(AVAILABLE DATA Opens)
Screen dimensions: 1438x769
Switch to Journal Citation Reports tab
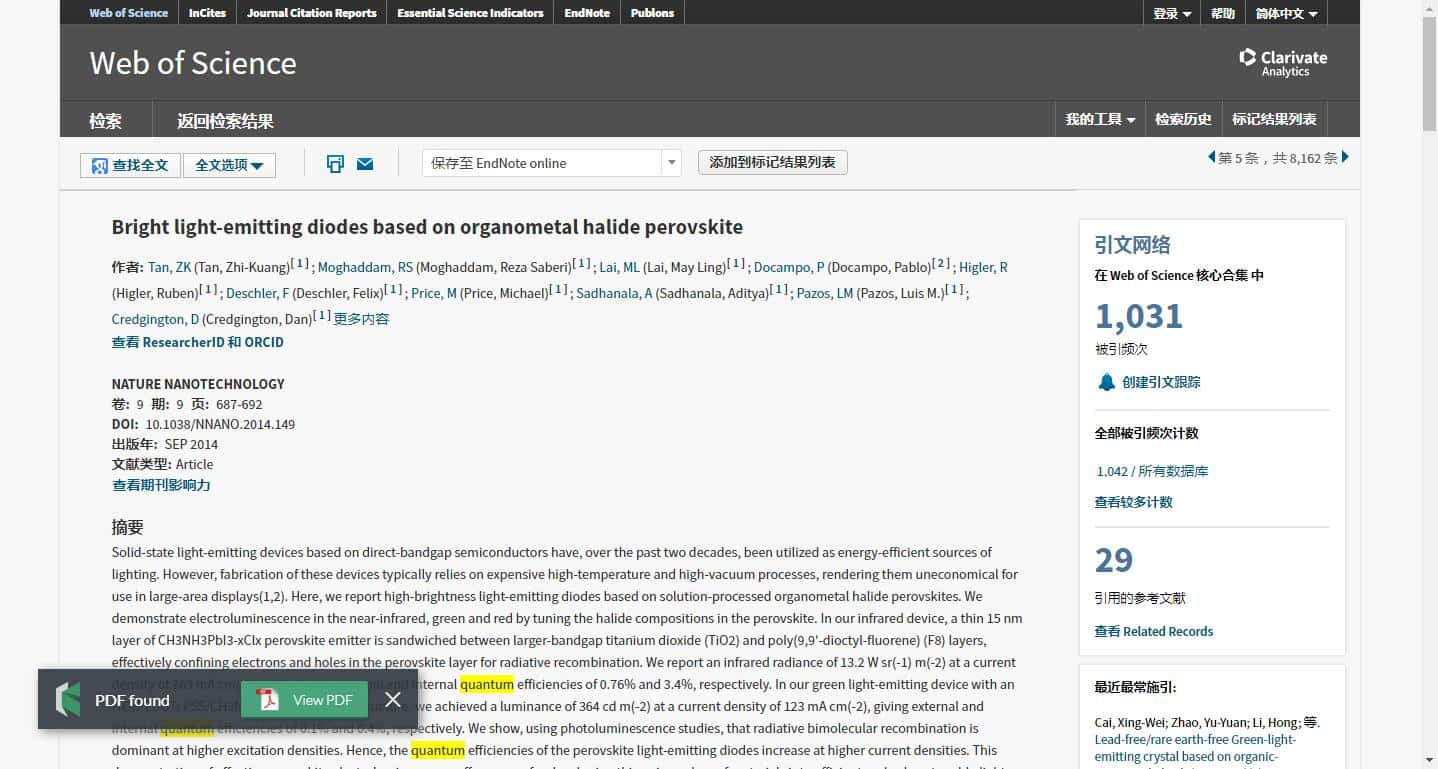311,13
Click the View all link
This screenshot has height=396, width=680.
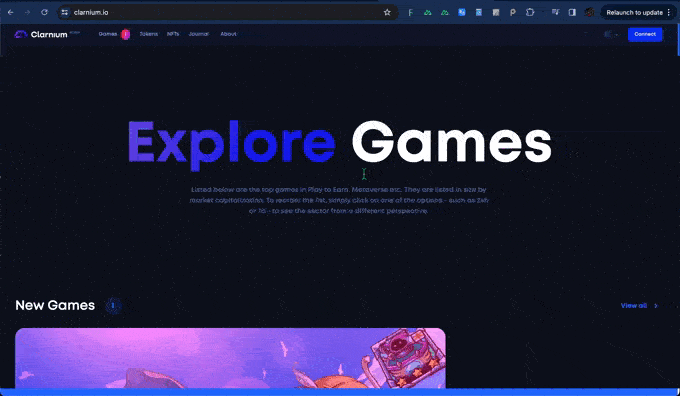tap(634, 306)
(AVAILABLE DATA Closes)
## [ABOUT THIS TASK]
Pictures aside, retype the material exactly.

## [RESPONSE TO THIS TASK]
Screen dimensions: 1438x769
Switch to Journal Citation Reports tab
311,13
Click the View all link
This screenshot has height=396, width=680.
tap(634, 306)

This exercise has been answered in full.